As filed with the Securities and Exchange Commission on May 30, 2014

Registration No. 333-163345

 

SECURITIES AND EXCHANGE COMMISSION

Washington, D.C. 20549

 

Post-Effective Amendment No. 1 to

Form S-3

REGISTRATION STATEMENT

UNDER THE SECURITIES ACT OF 1933

 

FREDERICK’S OF HOLLYWOOD GROUP INC.

(Exact name of Registrant as specified in its charter)

 

New York 13-5651322
(State or other jurisdiction of incorporation
or organization)
(I.R.S. Employer Identification Number)

 

6255 Sunset Boulevard

Hollywood, California 90028

(323) 466-5151

(Address, including zip code, and telephone number,

including area code, of Registrant’s principal executive offices)

 

Thomas J. Lynch

Chairman of the Board and Chief Executive Officer

Frederick’s of Hollywood Group Inc.

6255 Sunset Boulevard

Hollywood, California 90028

(323) 466-5151

(Name, address, including zip code, and telephone number,

including area code, of agent for service)

 

Copies to:

 

David Alan Miller

Graubard Miller

405 Lexington Avenue, 11th Floor

New York, New York 10174

(212) 818-8800

 

Approximate date of commencement of proposed sale to the public: Frederick’s of Hollywood Group Inc. is hereby amending this registration statement to deregister any securities that had been registered but remain unsold under the registration statement.

 

 
 

 

If the only securities being registered on this Form are being offered pursuant to dividend or interest reinvestment plans, please check the following box. ¨

 

If any of the securities being registered on this Form are to be offered on a delayed or continuous basis pursuant to Rule 415 under the Securities Act of 1933, other than securities offered only in connection with dividend or interest reinvestment plans, check the following box. ¨

 

If this Form is filed to register additional securities for an offering pursuant to Rule 462(b) under the Securities Act, please check the following box and list the Securities Act registration statement number of the earlier effective registration statement for the same offering. ¨

 

If this Form is a post-effective amendment filed pursuant to Rule 462(c) under the Securities Act, check the following box and list the Securities Act registration statement number of the earlier effective registration statement for the same offering. ¨

 

If this Form is a registration statement pursuant to General Instruction I.D. or a post-effective amendment thereto that shall become effective upon filing with the Commission pursuant to Rule 462(e) under the Securities Act, check the following box. ¨

 

If this Form is a post-effective amendment to a registration statement filed pursuant to General Instruction I.D. filed to register additional securities or additional classes of securities pursuant to Rule 413(b) under the Securities Act, check the following box. ¨

 

Indicate by check mark whether the registrant is a large accelerated filer, an accelerated filer, a non-accelerated filer or a smaller reporting company.

 

Large accelerated filer  ¨ Accelerated filer  ¨
Non-accelerated filer  ¨ Smaller reporting company  x
(Do not check if a smaller reporting company)  

 

 
 

 

 

DEREGISTRATION OF SECURITIES

 

This post-effective amendment (the “Post-Effective Amendment”) filed by Frederick’s of Hollywood Group Inc. (the “Company”) removes from registration all unsold securities of the Company registered under the Company’s Registration Statement on Form S-3 (File No. 333-163345) (the “Registration Statement”).

 

On December 18, 2013, the Company entered into an Agreement and Plan of Merger with FOHG Holdings, LLC (“Parent”) and FOHG Acquisition Corp., a wholly-owned subsidiary of Parent (“Merger Sub”), providing for, among other things, the merger of Merger Sub with and into the Company with the Company becoming a wholly owned subsidiary of Parent (the “Merger”).
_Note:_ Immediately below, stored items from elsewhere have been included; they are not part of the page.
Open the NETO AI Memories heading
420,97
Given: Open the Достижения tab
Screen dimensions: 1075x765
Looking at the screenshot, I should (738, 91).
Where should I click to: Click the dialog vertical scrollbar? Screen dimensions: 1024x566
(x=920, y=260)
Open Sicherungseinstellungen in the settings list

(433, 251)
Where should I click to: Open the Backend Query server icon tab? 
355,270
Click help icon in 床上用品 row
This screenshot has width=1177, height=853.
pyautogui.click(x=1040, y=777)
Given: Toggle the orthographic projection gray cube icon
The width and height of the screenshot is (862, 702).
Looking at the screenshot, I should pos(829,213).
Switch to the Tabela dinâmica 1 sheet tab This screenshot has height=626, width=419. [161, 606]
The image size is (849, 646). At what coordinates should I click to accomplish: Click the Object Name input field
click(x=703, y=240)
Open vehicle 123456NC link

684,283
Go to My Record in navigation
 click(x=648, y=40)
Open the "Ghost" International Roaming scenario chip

The Merger became effective on May 30, 2014 pursuant to a certificate of merger filed with the Department of State of the State of New York.

 

In connection with the Merger, the Company is terminating all offerings of its securities pursuant to its existing registration statements under the Securities Act of 1933, as amended, including the Registration Statement. In accordance with an undertaking made by the Company in the Registration Statement to remove from registration, by means of a post-effective amendment, any securities which remain unsold at the termination of the offering, the Company hereby removes from registration all securities registered under the Registration Statement that remain unsold as of the date hereof.

 

 
 

 

SIGNATURES

 

Pursuant to the requirements of the Securities Act of 1933, the registrant certifies that it has reasonable grounds to believe that it meets all of the requirements for filing on Form S-3 and has duly caused this Registration Statement to be signed on its behalf by the undersigned, thereunto duly authorized, in the City of Hollywood, State of California, on May 30, 2014.

 

  FREDERICK’S OF HOLLYWOOD GROUP INC.
     
  By: /s/ Thomas J. Lynch
    Thomas J. Lynch
    Chairman and Chief Executive Officer

 

No other person is required to sign this Post-Effective Amendment in reliance upon Rule 478 under the Securities Act of 1933.